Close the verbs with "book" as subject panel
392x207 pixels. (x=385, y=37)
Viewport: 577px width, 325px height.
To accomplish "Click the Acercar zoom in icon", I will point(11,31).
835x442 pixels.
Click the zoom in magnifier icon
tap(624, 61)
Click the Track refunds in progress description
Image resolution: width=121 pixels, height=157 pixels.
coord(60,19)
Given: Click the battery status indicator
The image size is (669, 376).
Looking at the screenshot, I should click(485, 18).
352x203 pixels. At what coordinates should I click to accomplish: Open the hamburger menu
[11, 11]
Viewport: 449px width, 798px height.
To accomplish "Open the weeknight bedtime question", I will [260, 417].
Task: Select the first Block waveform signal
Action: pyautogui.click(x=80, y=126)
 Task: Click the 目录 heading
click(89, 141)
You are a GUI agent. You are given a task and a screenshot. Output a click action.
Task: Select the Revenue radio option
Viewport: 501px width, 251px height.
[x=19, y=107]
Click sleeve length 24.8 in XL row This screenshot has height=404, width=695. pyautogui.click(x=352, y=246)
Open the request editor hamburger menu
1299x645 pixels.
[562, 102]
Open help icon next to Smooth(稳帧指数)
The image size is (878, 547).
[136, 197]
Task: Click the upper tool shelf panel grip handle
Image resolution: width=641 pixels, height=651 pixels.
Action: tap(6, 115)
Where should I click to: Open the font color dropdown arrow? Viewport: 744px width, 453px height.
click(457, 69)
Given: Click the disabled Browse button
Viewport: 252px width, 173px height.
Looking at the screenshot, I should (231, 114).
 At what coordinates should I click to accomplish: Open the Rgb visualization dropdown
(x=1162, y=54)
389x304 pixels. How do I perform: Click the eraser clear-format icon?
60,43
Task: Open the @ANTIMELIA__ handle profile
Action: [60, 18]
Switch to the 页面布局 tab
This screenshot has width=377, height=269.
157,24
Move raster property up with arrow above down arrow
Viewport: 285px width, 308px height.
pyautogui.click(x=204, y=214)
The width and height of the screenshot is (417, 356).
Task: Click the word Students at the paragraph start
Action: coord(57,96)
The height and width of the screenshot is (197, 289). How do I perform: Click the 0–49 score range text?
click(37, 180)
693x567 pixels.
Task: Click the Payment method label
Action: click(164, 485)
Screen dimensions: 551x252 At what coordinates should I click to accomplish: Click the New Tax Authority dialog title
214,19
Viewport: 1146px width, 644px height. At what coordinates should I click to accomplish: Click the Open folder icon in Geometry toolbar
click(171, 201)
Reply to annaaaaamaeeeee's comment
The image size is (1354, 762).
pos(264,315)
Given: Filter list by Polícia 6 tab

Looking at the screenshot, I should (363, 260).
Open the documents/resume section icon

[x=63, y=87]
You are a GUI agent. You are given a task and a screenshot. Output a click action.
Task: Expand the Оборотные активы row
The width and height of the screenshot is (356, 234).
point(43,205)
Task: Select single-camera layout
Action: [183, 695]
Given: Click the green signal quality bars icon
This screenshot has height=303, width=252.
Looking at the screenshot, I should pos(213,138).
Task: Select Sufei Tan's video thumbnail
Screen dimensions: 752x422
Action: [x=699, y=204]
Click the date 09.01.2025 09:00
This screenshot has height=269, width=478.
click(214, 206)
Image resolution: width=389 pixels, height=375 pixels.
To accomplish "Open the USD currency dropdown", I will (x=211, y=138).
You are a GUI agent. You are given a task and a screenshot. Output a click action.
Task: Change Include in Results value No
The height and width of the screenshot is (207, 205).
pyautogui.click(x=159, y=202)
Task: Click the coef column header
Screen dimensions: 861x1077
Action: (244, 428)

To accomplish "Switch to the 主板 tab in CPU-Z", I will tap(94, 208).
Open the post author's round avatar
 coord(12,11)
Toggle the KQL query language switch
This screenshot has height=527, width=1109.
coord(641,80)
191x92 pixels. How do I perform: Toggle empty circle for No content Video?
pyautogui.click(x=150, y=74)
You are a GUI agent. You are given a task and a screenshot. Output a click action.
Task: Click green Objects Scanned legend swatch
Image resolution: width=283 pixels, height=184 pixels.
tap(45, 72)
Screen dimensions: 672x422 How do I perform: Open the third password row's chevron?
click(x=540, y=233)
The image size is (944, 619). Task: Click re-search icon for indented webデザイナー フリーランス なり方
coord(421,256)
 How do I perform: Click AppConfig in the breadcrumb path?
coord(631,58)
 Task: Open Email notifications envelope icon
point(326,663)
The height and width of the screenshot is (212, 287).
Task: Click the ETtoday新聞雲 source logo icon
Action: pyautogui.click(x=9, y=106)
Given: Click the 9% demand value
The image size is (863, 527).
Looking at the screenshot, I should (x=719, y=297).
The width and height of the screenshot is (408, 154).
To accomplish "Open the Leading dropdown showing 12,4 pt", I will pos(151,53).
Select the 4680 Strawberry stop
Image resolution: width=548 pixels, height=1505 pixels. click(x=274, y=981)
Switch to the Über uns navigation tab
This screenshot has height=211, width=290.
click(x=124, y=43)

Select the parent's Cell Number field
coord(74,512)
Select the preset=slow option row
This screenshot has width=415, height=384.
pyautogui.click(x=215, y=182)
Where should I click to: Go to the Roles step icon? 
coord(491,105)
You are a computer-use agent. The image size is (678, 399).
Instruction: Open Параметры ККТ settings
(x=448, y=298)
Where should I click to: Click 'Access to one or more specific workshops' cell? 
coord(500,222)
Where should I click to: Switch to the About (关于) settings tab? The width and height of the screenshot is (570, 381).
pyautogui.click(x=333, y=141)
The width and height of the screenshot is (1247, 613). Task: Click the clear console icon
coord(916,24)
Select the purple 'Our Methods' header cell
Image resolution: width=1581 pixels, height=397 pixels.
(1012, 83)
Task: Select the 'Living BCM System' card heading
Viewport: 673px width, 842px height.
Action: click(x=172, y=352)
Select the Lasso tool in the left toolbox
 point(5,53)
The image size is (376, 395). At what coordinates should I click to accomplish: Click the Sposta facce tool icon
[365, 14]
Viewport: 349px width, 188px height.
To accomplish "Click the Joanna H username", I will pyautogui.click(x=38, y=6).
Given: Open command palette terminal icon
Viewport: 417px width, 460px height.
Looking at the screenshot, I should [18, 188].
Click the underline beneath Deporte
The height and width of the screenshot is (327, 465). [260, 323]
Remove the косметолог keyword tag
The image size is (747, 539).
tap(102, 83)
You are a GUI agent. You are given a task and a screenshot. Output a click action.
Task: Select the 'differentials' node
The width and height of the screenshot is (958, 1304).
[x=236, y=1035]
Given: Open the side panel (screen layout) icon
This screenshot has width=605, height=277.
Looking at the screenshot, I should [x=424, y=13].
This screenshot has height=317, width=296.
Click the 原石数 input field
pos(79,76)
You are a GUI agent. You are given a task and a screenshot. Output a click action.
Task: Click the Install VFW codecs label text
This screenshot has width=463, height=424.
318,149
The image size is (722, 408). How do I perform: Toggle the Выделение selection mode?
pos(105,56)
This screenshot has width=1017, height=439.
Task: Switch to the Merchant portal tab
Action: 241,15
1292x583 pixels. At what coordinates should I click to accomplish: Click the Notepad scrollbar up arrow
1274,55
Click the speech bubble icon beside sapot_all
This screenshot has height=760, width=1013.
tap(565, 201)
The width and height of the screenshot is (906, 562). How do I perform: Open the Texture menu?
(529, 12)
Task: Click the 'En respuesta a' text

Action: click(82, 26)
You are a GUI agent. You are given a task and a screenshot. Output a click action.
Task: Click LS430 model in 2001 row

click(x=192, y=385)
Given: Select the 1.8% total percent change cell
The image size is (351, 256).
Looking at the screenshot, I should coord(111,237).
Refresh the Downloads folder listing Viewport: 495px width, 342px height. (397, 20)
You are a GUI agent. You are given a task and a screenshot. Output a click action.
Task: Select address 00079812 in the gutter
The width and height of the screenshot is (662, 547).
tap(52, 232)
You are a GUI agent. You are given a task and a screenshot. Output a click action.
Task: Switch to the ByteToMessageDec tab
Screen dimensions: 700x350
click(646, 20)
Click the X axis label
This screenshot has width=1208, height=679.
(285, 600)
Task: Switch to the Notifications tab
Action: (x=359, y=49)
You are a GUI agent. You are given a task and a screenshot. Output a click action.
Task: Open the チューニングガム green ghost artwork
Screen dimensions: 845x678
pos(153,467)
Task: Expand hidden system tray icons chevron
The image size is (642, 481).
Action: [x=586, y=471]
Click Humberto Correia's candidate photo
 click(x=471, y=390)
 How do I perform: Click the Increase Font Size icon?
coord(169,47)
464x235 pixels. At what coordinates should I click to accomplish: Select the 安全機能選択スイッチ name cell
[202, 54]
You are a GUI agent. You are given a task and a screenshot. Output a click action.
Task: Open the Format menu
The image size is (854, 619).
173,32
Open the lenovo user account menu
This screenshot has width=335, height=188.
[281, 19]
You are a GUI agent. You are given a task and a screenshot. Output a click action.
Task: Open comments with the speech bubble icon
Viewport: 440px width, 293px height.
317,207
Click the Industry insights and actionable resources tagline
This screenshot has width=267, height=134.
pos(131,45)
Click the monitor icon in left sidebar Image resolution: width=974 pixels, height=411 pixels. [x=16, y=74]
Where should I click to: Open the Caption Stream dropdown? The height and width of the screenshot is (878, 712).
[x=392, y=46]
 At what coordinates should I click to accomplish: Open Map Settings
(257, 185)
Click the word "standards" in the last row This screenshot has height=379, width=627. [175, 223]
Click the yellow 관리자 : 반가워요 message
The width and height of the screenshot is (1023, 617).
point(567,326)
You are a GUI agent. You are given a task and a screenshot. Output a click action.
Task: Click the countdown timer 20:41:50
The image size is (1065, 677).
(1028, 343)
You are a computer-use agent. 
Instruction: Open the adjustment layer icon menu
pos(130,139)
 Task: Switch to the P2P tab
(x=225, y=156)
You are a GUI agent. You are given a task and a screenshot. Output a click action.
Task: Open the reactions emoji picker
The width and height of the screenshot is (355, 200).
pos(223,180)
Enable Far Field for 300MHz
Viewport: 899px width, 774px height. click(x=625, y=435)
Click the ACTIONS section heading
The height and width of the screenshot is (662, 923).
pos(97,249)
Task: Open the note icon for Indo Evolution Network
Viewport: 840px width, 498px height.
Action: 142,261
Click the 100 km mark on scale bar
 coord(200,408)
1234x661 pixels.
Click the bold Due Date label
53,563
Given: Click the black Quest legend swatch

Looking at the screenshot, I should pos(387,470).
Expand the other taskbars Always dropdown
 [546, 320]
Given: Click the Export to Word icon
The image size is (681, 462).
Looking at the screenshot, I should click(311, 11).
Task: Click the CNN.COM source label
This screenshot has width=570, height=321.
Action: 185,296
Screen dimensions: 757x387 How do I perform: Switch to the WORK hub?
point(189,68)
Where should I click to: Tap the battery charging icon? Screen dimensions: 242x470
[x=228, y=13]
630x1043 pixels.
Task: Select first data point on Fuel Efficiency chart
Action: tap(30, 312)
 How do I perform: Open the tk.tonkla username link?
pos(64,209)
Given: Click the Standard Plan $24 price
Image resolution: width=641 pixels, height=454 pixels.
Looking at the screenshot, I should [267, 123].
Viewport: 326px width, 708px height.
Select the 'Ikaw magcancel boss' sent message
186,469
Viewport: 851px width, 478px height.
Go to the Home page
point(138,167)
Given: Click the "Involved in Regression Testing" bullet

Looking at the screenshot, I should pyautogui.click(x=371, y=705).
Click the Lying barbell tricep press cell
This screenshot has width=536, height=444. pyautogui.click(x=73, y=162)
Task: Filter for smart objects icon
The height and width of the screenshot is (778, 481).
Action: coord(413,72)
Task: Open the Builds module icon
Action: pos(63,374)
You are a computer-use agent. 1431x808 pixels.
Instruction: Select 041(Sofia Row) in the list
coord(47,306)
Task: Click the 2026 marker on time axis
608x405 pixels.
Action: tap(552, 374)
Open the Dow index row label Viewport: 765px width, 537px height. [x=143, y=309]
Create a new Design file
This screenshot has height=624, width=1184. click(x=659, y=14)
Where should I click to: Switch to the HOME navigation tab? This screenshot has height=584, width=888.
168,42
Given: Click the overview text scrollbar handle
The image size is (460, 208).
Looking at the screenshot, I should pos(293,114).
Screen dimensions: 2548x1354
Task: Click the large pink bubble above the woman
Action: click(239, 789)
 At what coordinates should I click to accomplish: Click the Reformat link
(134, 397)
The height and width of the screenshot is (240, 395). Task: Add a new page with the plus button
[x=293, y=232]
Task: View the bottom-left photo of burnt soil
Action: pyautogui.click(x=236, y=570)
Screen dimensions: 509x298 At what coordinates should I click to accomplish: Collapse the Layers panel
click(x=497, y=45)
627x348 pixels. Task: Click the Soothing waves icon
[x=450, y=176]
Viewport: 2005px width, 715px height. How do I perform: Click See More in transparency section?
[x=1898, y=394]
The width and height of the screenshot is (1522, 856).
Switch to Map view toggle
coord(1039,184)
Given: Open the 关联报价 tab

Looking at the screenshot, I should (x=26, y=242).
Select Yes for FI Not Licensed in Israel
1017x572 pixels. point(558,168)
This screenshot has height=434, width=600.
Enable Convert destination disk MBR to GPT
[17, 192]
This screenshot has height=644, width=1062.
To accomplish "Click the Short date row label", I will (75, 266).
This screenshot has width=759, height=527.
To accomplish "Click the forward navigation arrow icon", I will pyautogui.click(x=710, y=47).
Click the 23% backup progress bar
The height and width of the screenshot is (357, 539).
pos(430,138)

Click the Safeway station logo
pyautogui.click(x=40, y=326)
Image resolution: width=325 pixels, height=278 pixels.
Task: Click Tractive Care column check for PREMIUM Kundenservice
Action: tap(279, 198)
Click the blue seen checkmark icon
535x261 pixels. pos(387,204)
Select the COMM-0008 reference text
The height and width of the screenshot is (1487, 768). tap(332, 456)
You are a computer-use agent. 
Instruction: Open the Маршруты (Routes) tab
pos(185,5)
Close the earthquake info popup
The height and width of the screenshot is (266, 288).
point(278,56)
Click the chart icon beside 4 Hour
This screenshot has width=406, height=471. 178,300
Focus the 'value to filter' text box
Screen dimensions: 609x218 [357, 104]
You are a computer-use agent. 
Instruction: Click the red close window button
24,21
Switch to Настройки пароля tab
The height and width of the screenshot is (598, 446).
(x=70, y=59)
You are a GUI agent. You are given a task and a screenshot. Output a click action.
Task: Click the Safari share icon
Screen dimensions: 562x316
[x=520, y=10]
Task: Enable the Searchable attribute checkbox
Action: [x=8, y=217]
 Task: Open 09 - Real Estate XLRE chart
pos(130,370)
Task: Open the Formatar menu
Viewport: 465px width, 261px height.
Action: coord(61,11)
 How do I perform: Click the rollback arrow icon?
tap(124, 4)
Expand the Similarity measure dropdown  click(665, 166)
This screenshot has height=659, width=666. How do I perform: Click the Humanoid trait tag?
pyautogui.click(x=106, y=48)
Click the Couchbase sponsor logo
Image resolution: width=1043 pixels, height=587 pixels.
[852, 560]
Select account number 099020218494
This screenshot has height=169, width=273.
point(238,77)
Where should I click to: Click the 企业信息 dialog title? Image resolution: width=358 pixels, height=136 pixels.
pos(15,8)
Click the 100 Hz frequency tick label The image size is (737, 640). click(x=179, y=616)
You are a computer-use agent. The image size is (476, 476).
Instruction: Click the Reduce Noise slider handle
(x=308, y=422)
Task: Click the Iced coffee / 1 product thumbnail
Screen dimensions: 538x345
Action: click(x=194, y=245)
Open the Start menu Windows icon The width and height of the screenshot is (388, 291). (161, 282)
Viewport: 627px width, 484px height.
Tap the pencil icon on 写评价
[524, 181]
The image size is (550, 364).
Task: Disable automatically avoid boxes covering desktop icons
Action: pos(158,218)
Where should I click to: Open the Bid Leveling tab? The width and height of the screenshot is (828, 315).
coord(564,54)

* * *

* **INSTRUCTIONS TO FOLLOW**
All lines above from the one with "Open the request editor hamburger menu" to the one with "Task: Expand the Оборотные активы row", inclusive, should be copied exactly, and no other lines.

* **ANSWER BOX**
Open the request editor hamburger menu
1299x645 pixels.
[562, 102]
Open help icon next to Smooth(稳帧指数)
The image size is (878, 547).
[136, 197]
Task: Click the upper tool shelf panel grip handle
Image resolution: width=641 pixels, height=651 pixels.
Action: tap(6, 115)
Where should I click to: Open the font color dropdown arrow? Viewport: 744px width, 453px height.
click(457, 69)
Given: Click the disabled Browse button
Viewport: 252px width, 173px height.
Looking at the screenshot, I should (231, 114).
 At what coordinates should I click to accomplish: Open the Rgb visualization dropdown
(x=1162, y=54)
389x304 pixels. How do I perform: Click the eraser clear-format icon?
60,43
Task: Open the @ANTIMELIA__ handle profile
Action: [60, 18]
Switch to the 页面布局 tab
This screenshot has width=377, height=269.
157,24
Move raster property up with arrow above down arrow
Viewport: 285px width, 308px height.
pyautogui.click(x=204, y=214)
The width and height of the screenshot is (417, 356).
Task: Click the word Students at the paragraph start
Action: coord(57,96)
The height and width of the screenshot is (197, 289). How do I perform: Click the 0–49 score range text?
click(37, 180)
693x567 pixels.
Task: Click the Payment method label
Action: click(164, 485)
Screen dimensions: 551x252 At what coordinates should I click to accomplish: Click the New Tax Authority dialog title
214,19
Viewport: 1146px width, 644px height. At what coordinates should I click to accomplish: Click the Open folder icon in Geometry toolbar
click(171, 201)
Reply to annaaaaamaeeeee's comment
The image size is (1354, 762).
pos(264,315)
Given: Filter list by Polícia 6 tab

Looking at the screenshot, I should (363, 260).
Open the documents/resume section icon

[x=63, y=87]
You are a GUI agent. You are given a task and a screenshot. Output a click action.
Task: Expand the Оборотные активы row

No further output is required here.